One of the most consequential and least discussed aspects of Russia's 1990s stability is the role of Western financial architecture. The conventional story frames Western engagement — IMF loans, World Bank projects, bilateral aid — as an attempt to support democratisation and market reform. This is not wrong, but it misses a structural political choice embedded in every financial arrangement made during this period.

Western governments and international financial institutions consistently chose to route capital through Moscow. IMF negotiations were conducted with the federal government. Sovereign debt obligations were federal. Correspondent banking relationships that connected Russian institutions to dollar clearing systems ran through federal channels. Foreign companies seeking to invest in Russia engaged federal ministries, giving Moscow a veto — formal or informal — over major economic relationships.

The effect was to make the federal government the indispensable node in Russia's connection to global capital.
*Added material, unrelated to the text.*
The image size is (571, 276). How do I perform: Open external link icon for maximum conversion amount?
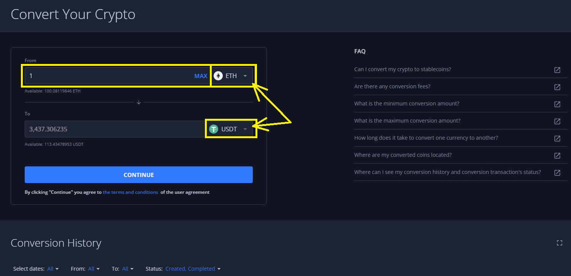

A governor who defied Moscow too openly risked being cut off from the financial flows that kept his regional economy functioning. Full secession would have meant economic isolation at a moment when every region was dependent on external capital.

There were people within Western governments and international institutions who understood perfectly well that this was a political choice with political consequences. The alternative — engaging regions directly, accepting or even encouraging a degree of fragmentation — was genuinely contemplated in some quarters. The argument for it was that smaller, more manageable successor states might be more reliably democratic than one vast, unstable, nuclear-armed federation.

The decision to bet on Moscow's survival, to keep financial infrastructure centralised, was arguably one of the most consequential geopolitical choices of the decade. It deserves far more analytical attention than it receives.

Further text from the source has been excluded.